Stored data entries

--------------------------------

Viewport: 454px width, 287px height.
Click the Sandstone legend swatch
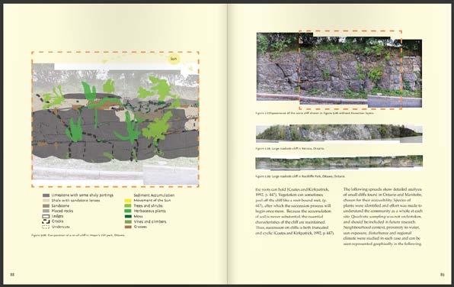pos(46,206)

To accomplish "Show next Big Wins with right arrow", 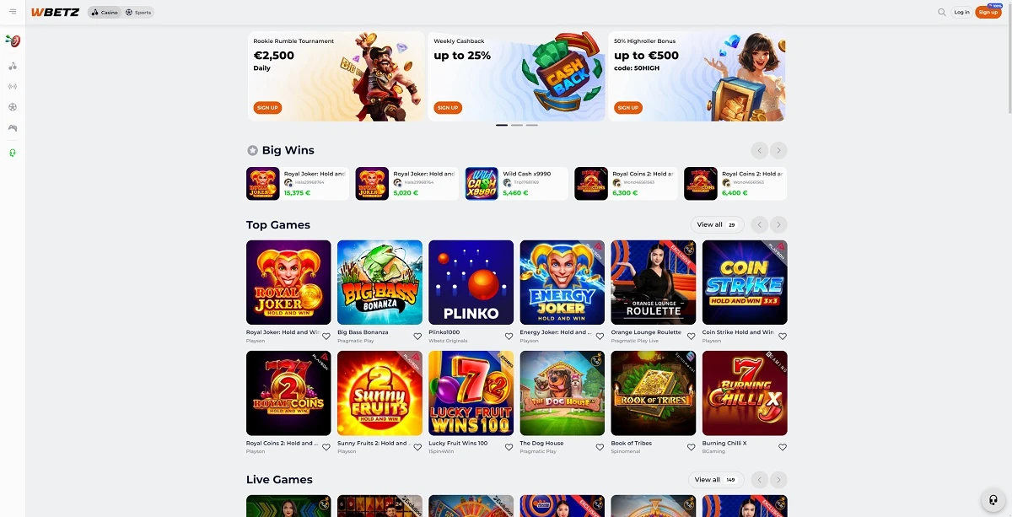I will [x=778, y=150].
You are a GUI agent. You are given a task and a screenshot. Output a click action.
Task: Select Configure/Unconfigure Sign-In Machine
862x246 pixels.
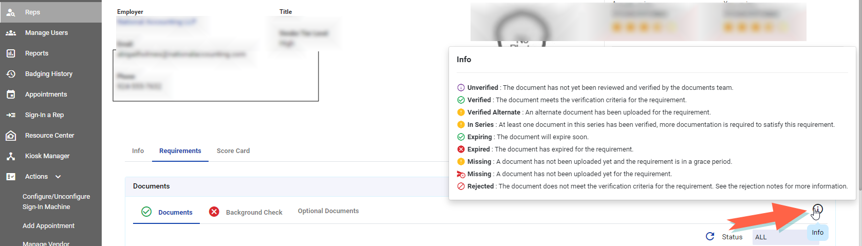(56, 201)

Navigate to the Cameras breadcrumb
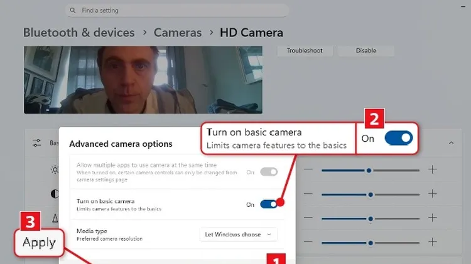(178, 33)
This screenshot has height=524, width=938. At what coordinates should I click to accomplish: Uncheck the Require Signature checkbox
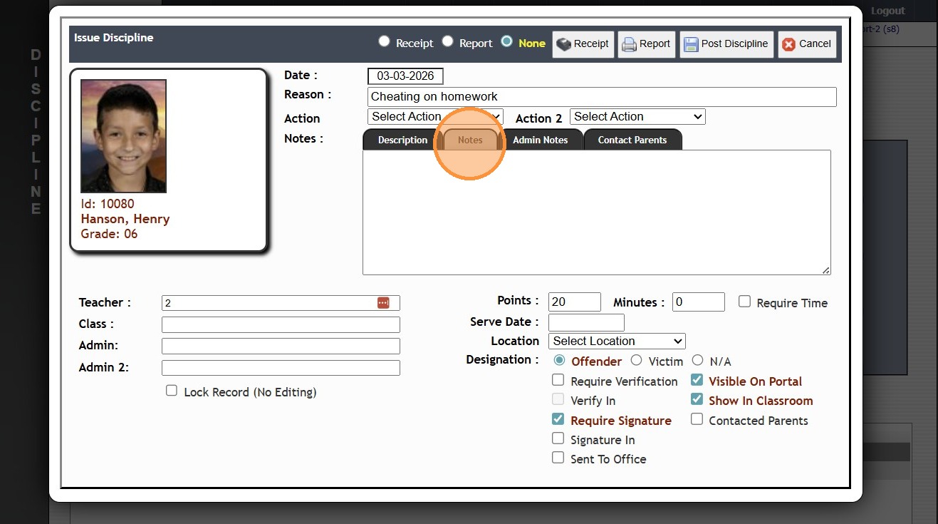pyautogui.click(x=558, y=419)
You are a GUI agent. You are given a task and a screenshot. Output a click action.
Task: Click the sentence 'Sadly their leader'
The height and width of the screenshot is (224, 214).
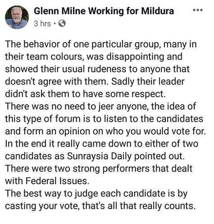pyautogui.click(x=148, y=82)
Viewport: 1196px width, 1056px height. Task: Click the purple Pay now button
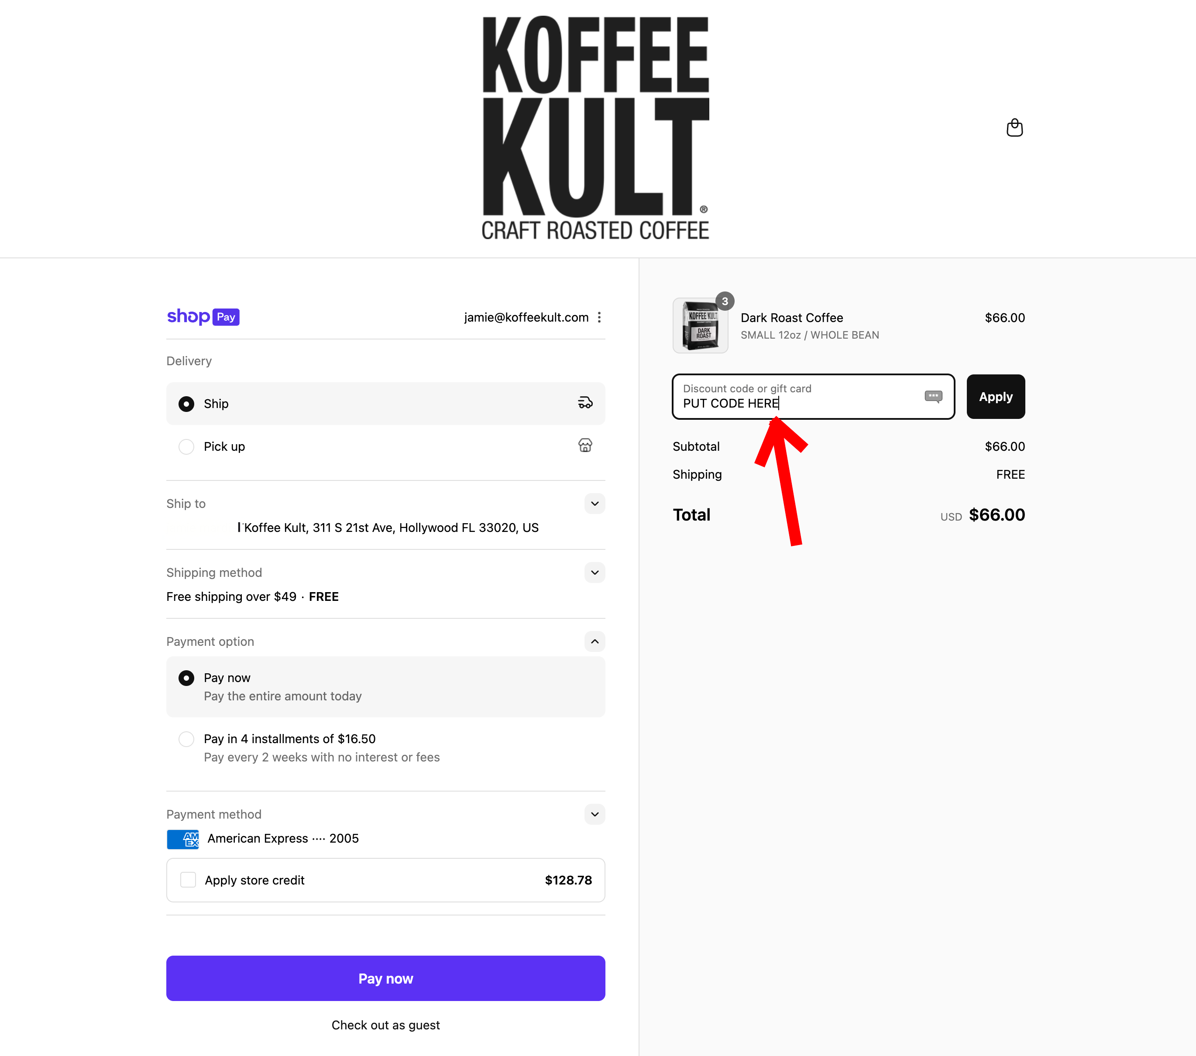(386, 978)
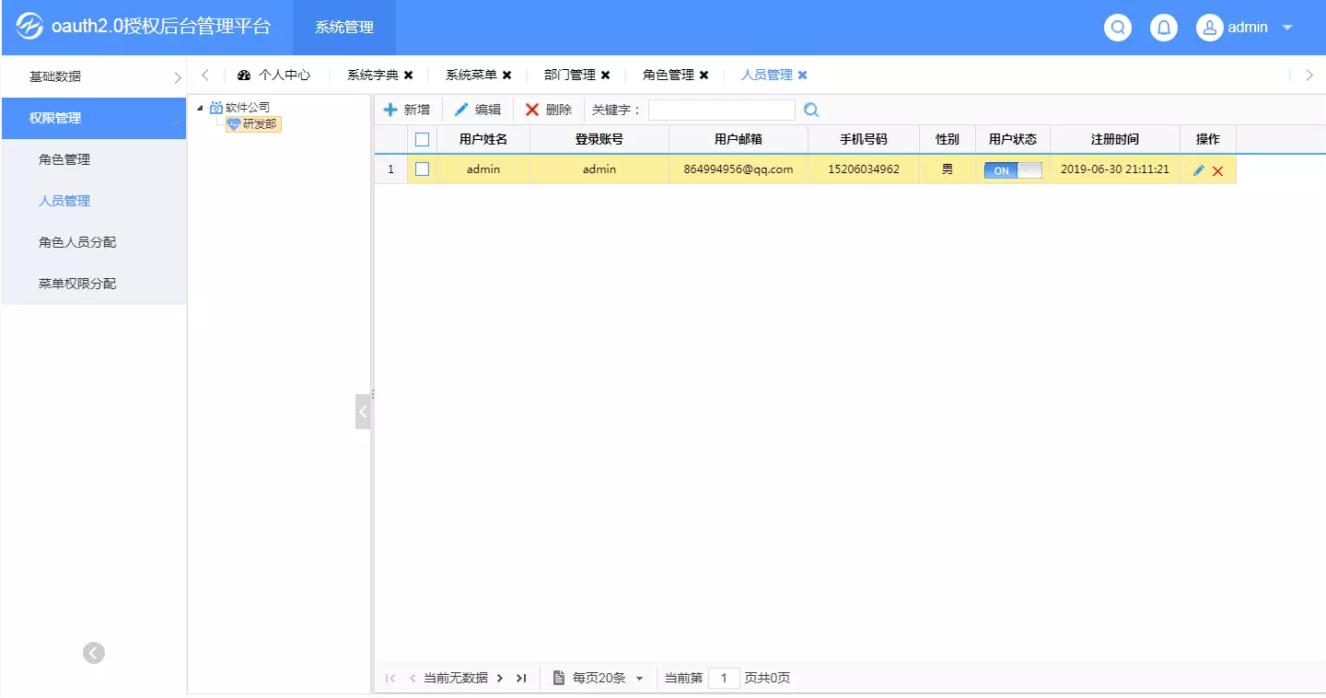Open the 每页20条 page size dropdown
The height and width of the screenshot is (698, 1326).
(639, 679)
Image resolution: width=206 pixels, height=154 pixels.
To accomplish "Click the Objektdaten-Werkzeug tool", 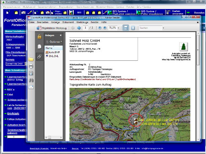I will (52, 28).
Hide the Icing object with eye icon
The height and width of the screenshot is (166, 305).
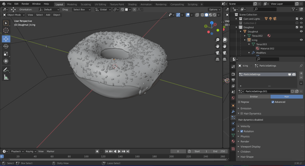(301, 40)
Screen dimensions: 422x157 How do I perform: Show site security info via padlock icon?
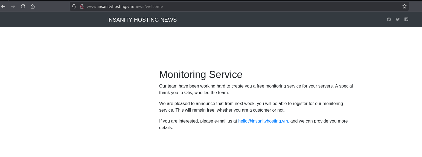(81, 6)
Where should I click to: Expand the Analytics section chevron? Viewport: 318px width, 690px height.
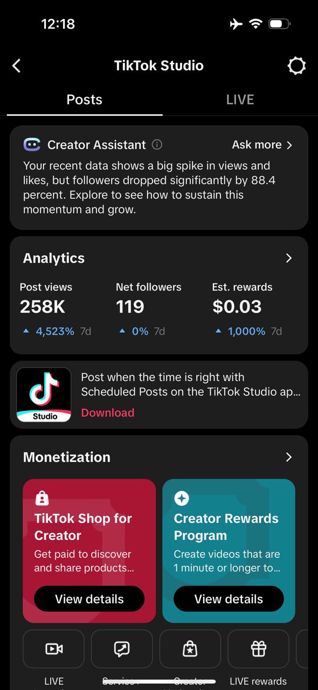coord(289,258)
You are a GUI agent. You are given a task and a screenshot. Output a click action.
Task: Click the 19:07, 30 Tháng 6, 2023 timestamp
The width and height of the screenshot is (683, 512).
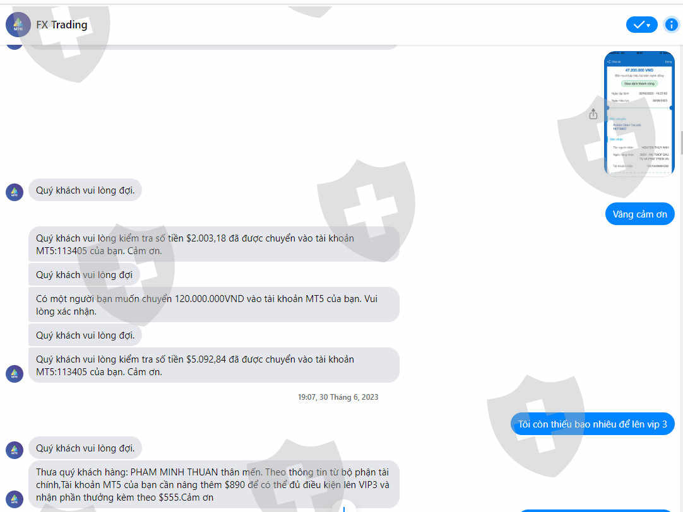[x=338, y=397]
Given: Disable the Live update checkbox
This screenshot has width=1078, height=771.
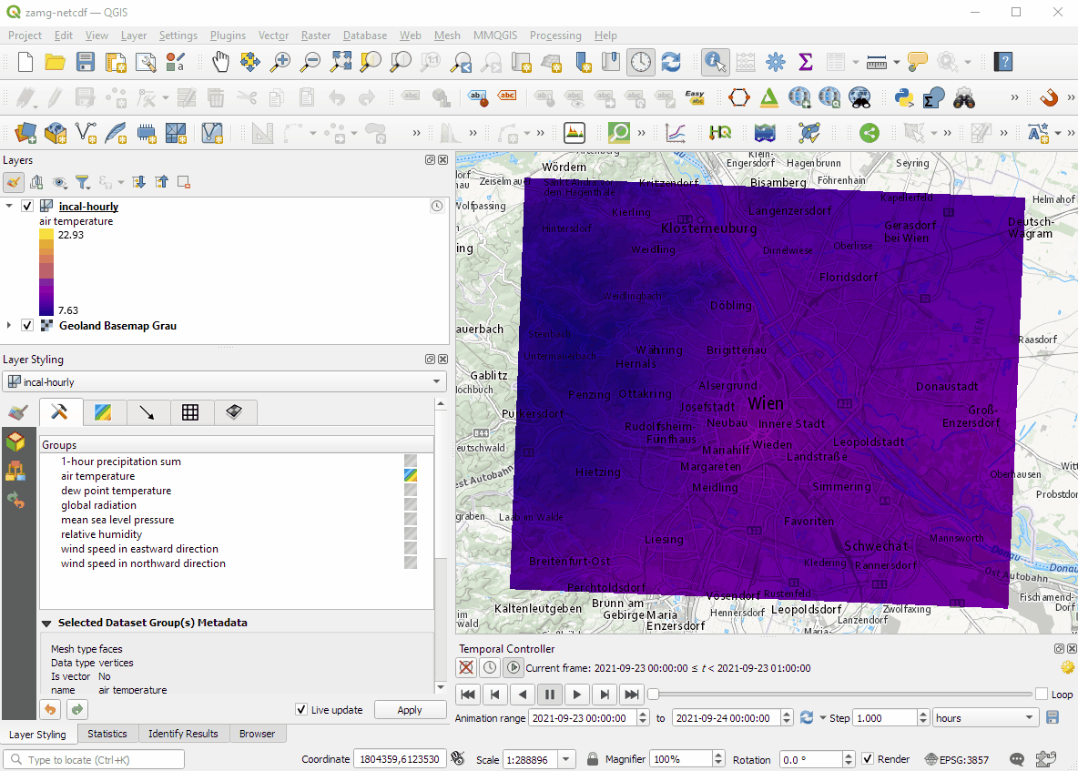Looking at the screenshot, I should click(x=300, y=710).
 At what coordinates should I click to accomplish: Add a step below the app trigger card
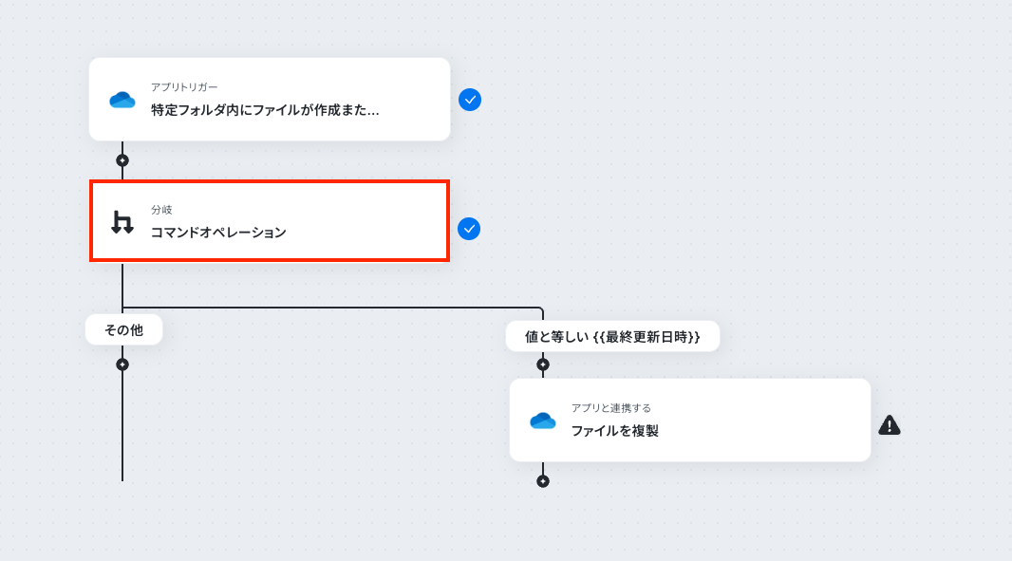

--------------------------------

What is needed: Each line from the one that contains "This screenshot has width=1078, height=771." through the end of the records should be restated exactly; include both end lines and leave any pictures out.

Exercise answer:
This screenshot has width=1078, height=771.
Looking at the screenshot, I should click(x=300, y=710).
 At what coordinates should I click to accomplish: Add a step below the app trigger card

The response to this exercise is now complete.